▸ **About this task**
The answer must consist solely of the lines from the line with "The height and width of the screenshot is (370, 1076)." to the end of the data below, transcribed exactly and with no pictures.

▸ **Given information**
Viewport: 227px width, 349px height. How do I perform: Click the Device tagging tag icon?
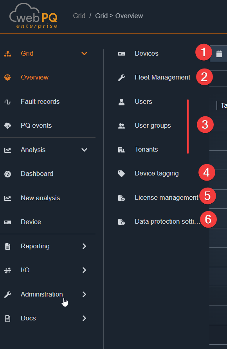(x=121, y=173)
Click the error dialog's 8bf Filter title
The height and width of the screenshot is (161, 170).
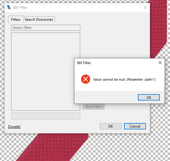pyautogui.click(x=84, y=63)
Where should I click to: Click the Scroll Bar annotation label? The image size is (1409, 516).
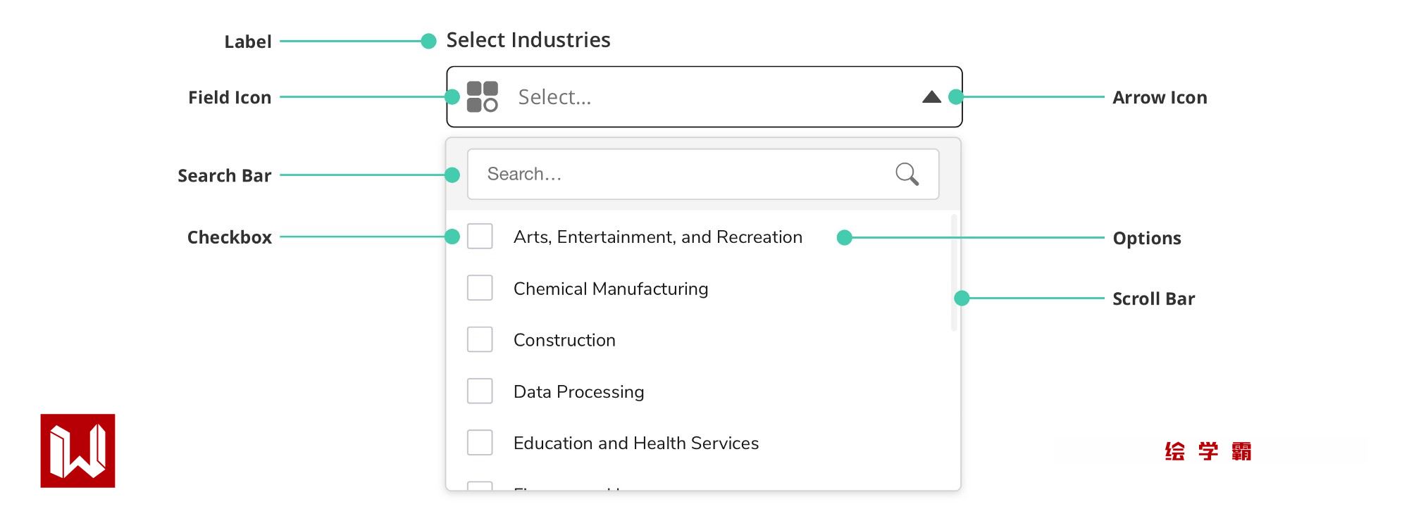click(x=1153, y=299)
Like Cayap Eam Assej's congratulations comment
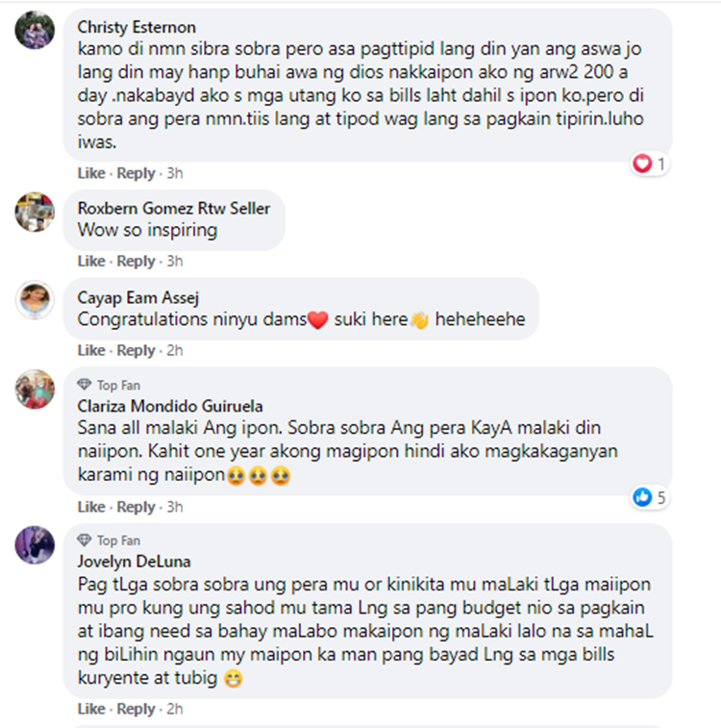The image size is (721, 728). tap(91, 350)
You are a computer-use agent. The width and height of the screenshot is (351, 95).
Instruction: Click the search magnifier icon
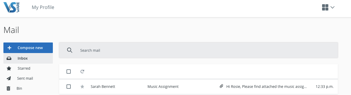click(70, 50)
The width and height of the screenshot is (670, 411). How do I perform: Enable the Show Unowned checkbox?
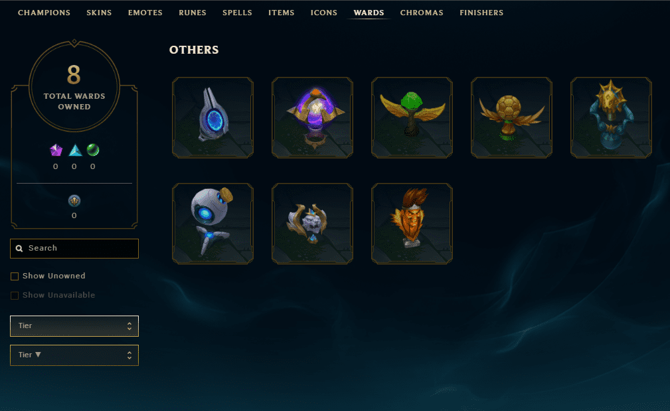point(15,276)
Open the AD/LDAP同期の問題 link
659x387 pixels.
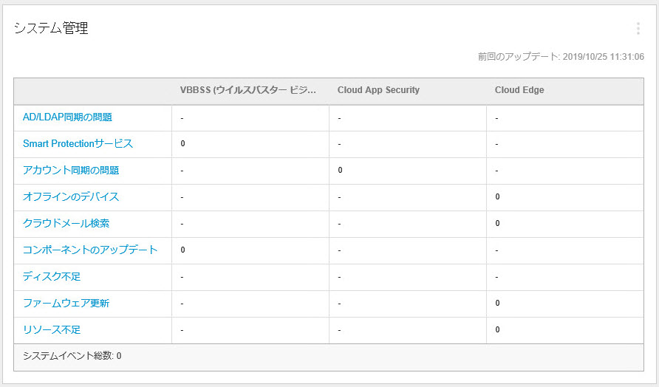click(67, 117)
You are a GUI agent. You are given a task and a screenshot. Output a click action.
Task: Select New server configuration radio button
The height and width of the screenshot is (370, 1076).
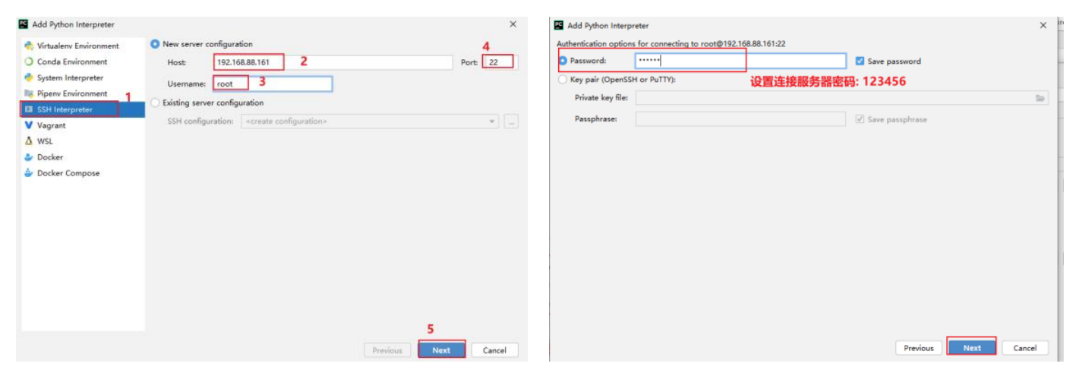(156, 44)
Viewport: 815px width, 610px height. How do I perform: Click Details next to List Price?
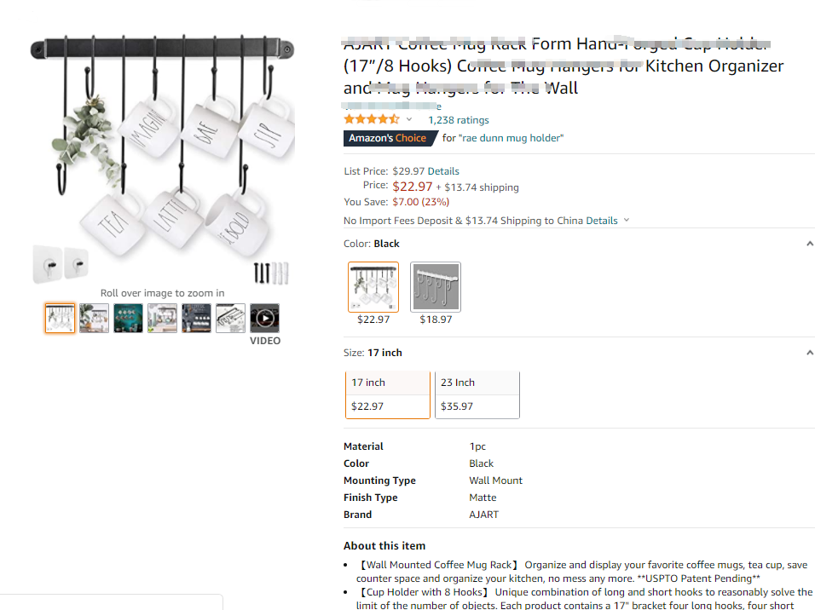[x=443, y=171]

▸ **Response to the task**
The height and width of the screenshot is (370, 1076).
(156, 44)
Viewport: 815px width, 610px height. How do I perform: Click Details next to List Price?
[x=443, y=171]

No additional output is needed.